From what I can tell any differences in teaching are negligible and are more a matter of style than substance. There may be substantive differences as far as their schemes of justification are concerned, but I honestly don't see them. Perhaps you can provide some demonstration where these men differ concerning the way of salvation? 



> In regardds to the position paper, I don't think the paper was designed to drive anyone from the denomination (of so, shame on them), but rather to reaffirm what we believed. The desire was not to add to our requirements for belief, but to clarify them. Interestingly, this provides better opportunity to engage in presbyterian debate/discussion with FV advocates in a more winsome way, rather than simply driving one out from the fold.



What? The PCA doesn't already know where it stands concerning the doctrine of justification? There have been conferences, books, articles galore on both sides, so a denominational study report serves no real purpose, changes no minds, and arguably leads no one to repentance. Frankly, in my opinion they more often are used to provide cover and justification for those who would teach doctrines contrary to the system they publicly vowed to uphold. The PCA's report on the doctrine of creation comes to mind. 



> An important aspect to remember in all this is that there are people involved, and we must show concern for their souls which takes time and effort.

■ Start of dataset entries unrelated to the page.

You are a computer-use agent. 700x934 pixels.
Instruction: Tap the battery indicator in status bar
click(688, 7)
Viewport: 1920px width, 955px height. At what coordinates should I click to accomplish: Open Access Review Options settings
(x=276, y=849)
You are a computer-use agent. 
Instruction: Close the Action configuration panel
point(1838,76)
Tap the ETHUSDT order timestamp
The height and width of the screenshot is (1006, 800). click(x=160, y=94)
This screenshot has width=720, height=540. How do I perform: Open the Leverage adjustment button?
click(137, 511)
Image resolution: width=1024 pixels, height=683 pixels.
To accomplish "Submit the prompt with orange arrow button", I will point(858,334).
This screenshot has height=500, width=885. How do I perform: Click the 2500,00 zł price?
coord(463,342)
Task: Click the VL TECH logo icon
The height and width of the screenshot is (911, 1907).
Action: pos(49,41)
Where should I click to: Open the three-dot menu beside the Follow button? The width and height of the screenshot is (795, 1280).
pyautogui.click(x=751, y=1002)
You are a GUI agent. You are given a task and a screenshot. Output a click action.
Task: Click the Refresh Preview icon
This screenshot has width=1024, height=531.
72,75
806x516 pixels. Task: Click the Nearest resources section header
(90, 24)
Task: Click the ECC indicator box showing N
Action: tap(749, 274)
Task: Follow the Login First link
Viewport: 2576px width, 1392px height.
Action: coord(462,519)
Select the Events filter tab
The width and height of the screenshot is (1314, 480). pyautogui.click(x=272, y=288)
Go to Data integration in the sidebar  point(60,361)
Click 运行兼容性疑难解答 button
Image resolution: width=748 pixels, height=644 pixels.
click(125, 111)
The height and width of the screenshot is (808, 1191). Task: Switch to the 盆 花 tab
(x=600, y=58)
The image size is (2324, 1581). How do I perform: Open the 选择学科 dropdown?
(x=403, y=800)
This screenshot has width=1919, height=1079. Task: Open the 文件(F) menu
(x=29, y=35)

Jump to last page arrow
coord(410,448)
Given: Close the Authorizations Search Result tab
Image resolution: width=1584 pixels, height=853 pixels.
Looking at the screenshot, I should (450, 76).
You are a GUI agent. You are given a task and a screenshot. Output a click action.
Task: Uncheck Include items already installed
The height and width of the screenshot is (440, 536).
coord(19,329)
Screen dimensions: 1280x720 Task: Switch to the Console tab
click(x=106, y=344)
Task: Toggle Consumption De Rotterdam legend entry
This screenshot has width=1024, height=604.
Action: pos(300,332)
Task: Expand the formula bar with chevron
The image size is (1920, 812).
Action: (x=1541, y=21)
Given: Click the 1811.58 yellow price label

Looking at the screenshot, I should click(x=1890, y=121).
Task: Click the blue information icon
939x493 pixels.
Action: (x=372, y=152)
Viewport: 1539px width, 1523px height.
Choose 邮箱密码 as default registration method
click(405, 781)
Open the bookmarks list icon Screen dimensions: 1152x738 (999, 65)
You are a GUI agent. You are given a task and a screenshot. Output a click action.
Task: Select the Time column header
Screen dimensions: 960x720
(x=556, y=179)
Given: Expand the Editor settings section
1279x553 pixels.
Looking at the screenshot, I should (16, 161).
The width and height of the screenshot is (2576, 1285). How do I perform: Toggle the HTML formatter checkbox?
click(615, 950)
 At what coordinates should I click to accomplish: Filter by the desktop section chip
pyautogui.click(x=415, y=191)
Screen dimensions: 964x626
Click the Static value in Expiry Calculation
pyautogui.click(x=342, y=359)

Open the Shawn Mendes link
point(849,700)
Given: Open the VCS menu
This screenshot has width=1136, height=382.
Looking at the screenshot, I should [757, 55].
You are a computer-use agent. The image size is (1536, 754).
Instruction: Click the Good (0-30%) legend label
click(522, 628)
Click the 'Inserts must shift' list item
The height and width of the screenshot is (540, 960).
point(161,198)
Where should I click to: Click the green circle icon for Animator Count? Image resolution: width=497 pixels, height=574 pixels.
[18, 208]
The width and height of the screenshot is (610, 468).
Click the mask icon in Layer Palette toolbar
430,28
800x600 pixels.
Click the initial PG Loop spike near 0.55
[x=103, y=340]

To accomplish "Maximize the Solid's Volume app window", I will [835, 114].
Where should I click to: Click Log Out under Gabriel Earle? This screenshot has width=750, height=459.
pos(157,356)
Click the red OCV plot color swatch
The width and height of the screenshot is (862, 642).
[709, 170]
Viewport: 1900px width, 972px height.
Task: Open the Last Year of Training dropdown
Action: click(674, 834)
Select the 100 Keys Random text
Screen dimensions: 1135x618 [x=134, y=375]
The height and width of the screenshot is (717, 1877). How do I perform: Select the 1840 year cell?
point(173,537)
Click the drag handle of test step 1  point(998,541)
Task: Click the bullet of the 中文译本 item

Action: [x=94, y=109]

Which is why disciplinary actions against those real people who teach the false gospel of the FV & NPP is needed and not another winsome report by a study committee. Justification by mere belief alone is not some debatable point that is open for discussion. 

I realize things move slowly (Andy Webb says the PCA moves at a "glacial pace") and everything must be done in order, but I can't help but think among many peace trumps purity which in my view is unconscionable given what's at stake in this controversy. Like I said, I hope and pray I'm wrong concerning the PCA, but I don't see why its going the way of the OPC is not a real possibility. 

I can embrace a man as a brother in Christ who, say, might hold to a day/age view of creation, but a man who would teach a "gospel" premised on our works of obedience, even by faith, to a conditional covenant as a means to achieve our "final justification" is nothing more than a Judiazer. Frankly, I don't care one whit how admired or how many friends he might have at GA. I wouldn't care if he was my own natural father. If we really love these men then the action needed isn't winsome debate and gentle persuasion. Real people are suffering under the teaching of these men (and many right here in my own immediate community and within my own presbytery) and the souls of real people under the care of these (false) teachers are at stake.


----------



## Romans922 (Mar 7, 2007)

Any news from the SJC? Fred said it was supposed to start on March 1st.


----------